**Written instruction**
Update the data below by changing "Viewport" to "Display area" and keeping everything else the same. Leave the pictures out of your answer.

**Information provided**
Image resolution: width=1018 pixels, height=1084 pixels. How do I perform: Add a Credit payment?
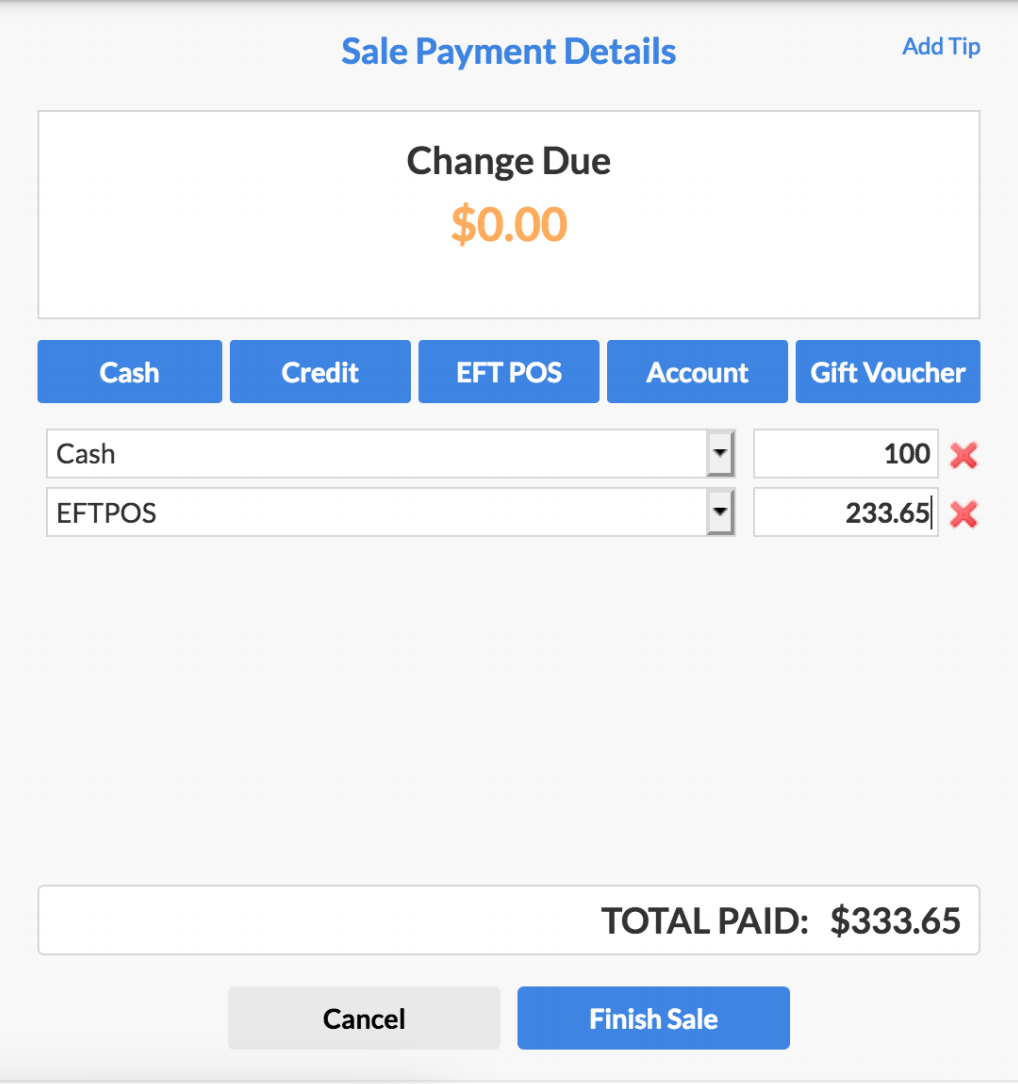point(319,371)
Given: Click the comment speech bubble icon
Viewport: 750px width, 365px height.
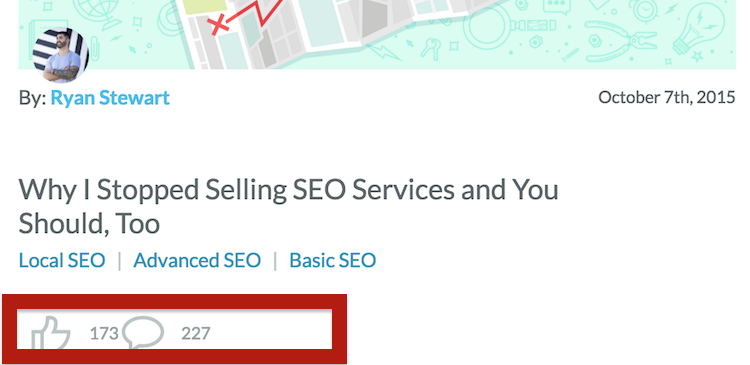Looking at the screenshot, I should click(x=143, y=332).
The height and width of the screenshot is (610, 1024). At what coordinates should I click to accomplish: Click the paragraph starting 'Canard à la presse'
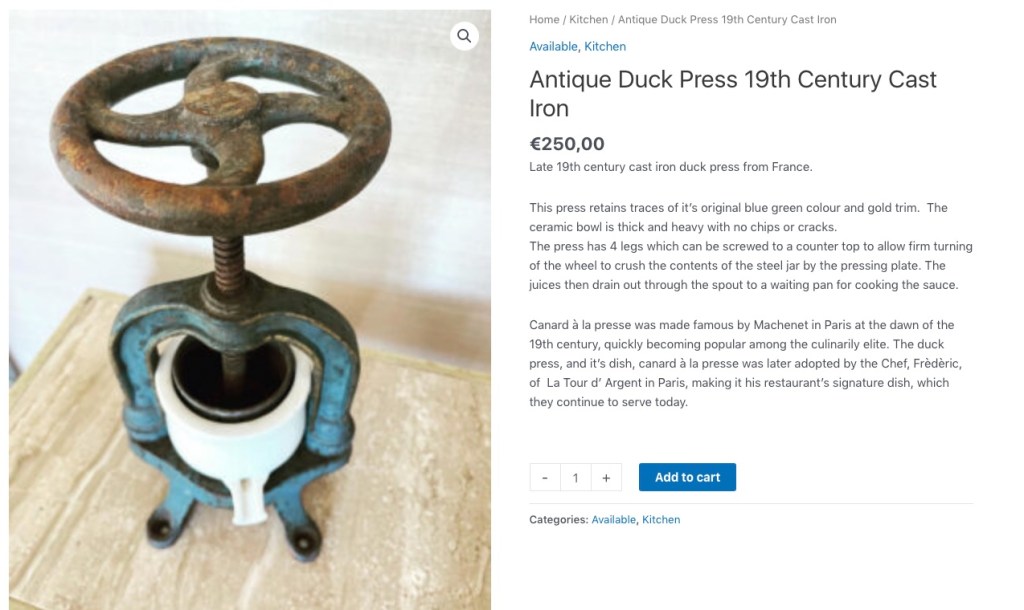click(745, 363)
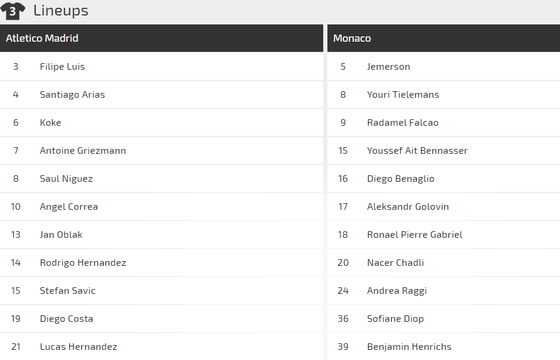Image resolution: width=560 pixels, height=360 pixels.
Task: Select Saul Niguez from Atletico lineup
Action: click(66, 179)
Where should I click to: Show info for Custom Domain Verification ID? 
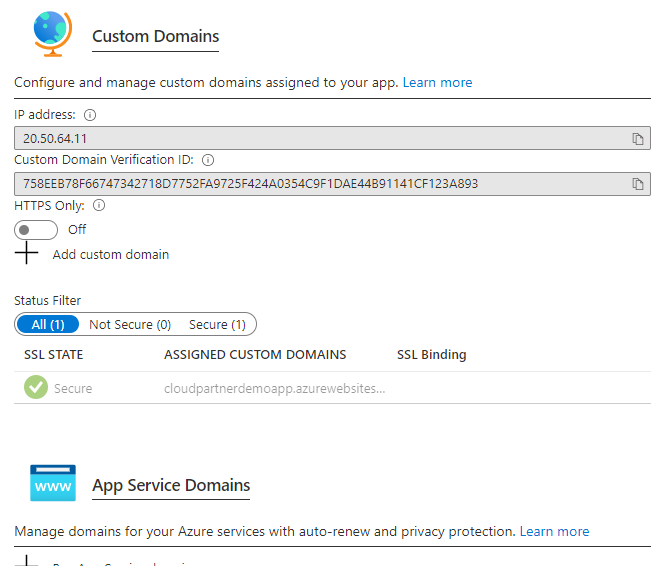click(x=208, y=160)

**Exercise output**
Image resolution: width=1018 pixels, height=1084 pixels. How do I perform: Add a Credit payment?
point(319,371)
Given: Click the comment speech bubble icon
Display area: 750px width, 365px height.
Looking at the screenshot, I should click(x=143, y=332).
The height and width of the screenshot is (610, 1024). At what coordinates should I click to accomplish: Click the paragraph starting 'Canard à la presse'
click(745, 363)
Image resolution: width=560 pixels, height=360 pixels.
Task: Select Saul Niguez from Atletico lineup
Action: click(66, 179)
Where should I click to: Show info for Custom Domain Verification ID? 
click(x=208, y=160)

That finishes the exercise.